Türk Ocakları İstanbul şubesi olarak, 100. yıl sohbetlerinde bu hafta, Gazeteci Ülkü Akgündüz ile “Kayıp Türkler” konusu ele alındı. 

   Zaman zaman duygusal anlara tanık olduğu, Suriye’de başlayan ilginç yolculuğunu paylaşan Akgündüz, şunları söyledi: “ Suriye komşumuz olduğu için yolculuğa oradan başladım. Merak ediyordum, orada Türklerin yaşadığını bilmiyordum. Suriye’de Türkler nerelerde yaşıyorlar? Halep’te varlar. En çok oradakiler etkiledi beni. Türkçenin serüvenini takip etmek gibi oldu, Kayıp Türkler kitabı. Suriye’deki Türklerin konuştukları Türkçe, bizimkine oldukça yakın. Ancak, Suriye Türkleri Türkçe konuştukları zaman, Suriyeliler onlara, ‘Eğri dille konuşma.’ derlermiş. Bu Türklerin hepsini tek çatı altında toplamak zor. Kendilerini konar-göçer Türkler olarak tanımlıyorlar. Suriye’den sonraki durak, Mısır’dı. Bu insanların ortak noktası, unutulmuşluklarına dair küskünlükleri. Mısır’dakiler beyaz Türkler. İçlerinde paşa torunları, mutasarrıf torunları olanlar var. Mısır’da, II. Abdülhamit’in torunu İnci Osmanoğlu ile konuştum.

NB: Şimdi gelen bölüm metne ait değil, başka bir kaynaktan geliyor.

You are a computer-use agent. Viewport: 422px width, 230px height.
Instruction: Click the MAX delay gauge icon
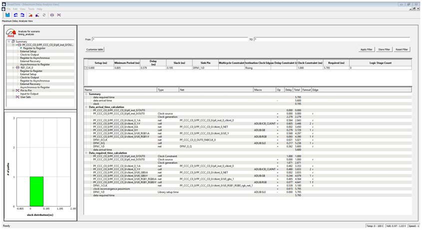pos(10,33)
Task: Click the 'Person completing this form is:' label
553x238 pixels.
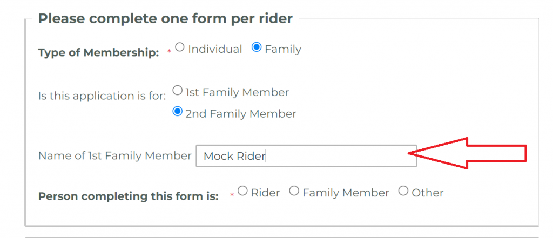Action: (x=128, y=196)
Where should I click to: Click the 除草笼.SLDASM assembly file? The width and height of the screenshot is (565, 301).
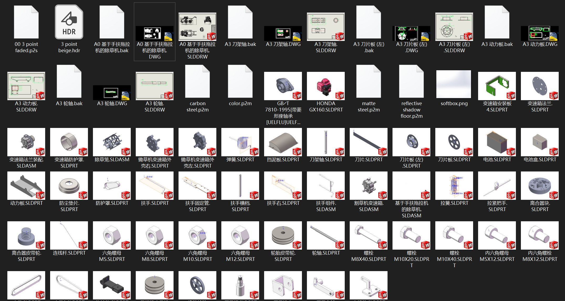click(x=112, y=142)
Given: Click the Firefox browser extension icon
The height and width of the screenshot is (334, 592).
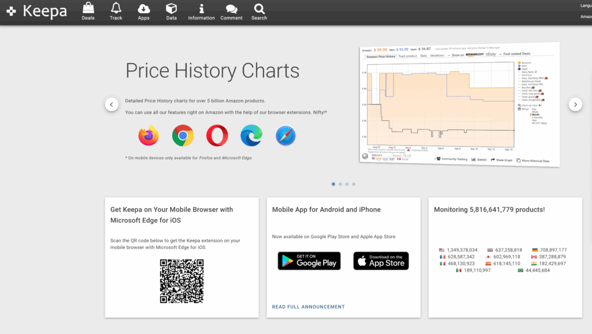Looking at the screenshot, I should coord(149,136).
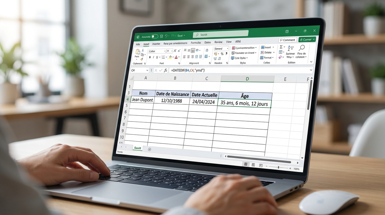Click the magnifying glass Find icon
Image resolution: width=385 pixels, height=215 pixels.
coord(302,48)
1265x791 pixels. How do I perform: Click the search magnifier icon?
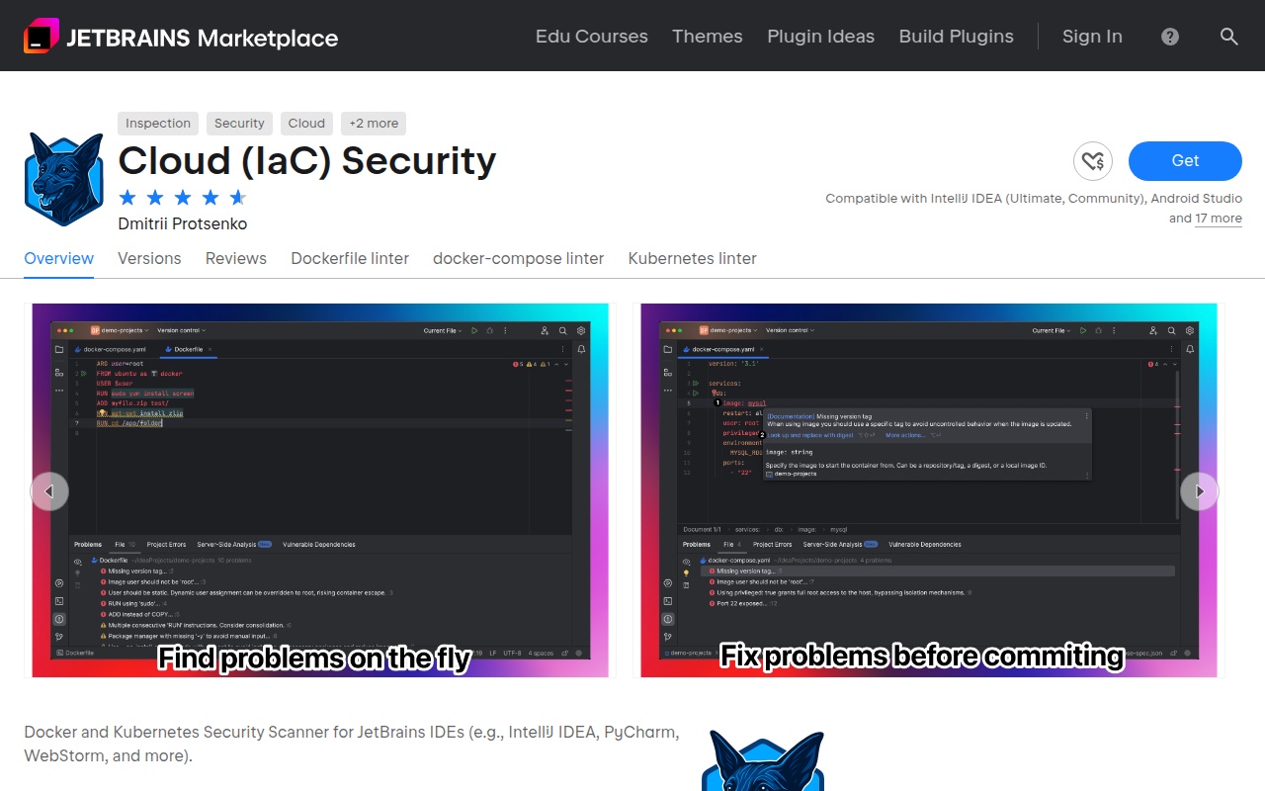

Bu insanlarda, Türkiye aleyhinde konuşmak gibi bir eğilime rastlamadım. Oradaki tüm röportajlarımı Türkçe yaptım ve bu çok mutluluk vericiydi. Mısır’dan sonra Libya’ya geçtim. Her ülkede, durum birbirinden çok farklı. Libyalılar bize, ‘Bizi diğer Araplarla karıştırmayın, biz sizi arkadan vurmadık.’ diyorlardı. Halk içinde, Osmanlı ve Türk asıllı olduklarını iddia çabası var. Osmanlı’ya ve Türklere sevgi ve bağlılık var. Libya’dan Tunus’a geçtim. Orada hiçbir röportajımı Türkçe yapamadım. Aradan uzun yıllar geçmiş. Tunus, benim için çok verimli geçmedi; ancak çok etkileyen hikayeler de oldu. Soyadı Türkî olan bir ressam, Türkçe bilmediği için üzülüyordu. Cezayir’e geçtim… Orada soyadı Bursalı olan birisi vardı: Nasire Bursalı, ‘Osmanlı kendi dilini öğretse idi, biz Fransızca konuşmak zorunda kalmazdık.’ dedi. Cezayir’den sonra Yemen’e geçtim. Asıl talihsiz olanlar orada, bence. Kastım şehitlerden ziyade, Osmanlı kültürünün devamlılığını sağlama çabaları. Evlerde Türkçe az-çok biliniyor. Yemen’in ardından Lübnan, oradan da Sudan. Sudan kitaptaki en zayıf halka. Kayıp Türkleri ele almak, parçalanmış bir tesbihin tanelerini toplamak gibi. Onların hepsi, kimliğine kavuşmak istiyor. Türkler, umarım, dış politikasını kayıp Türklere daha fazla yöneltir.” dedi.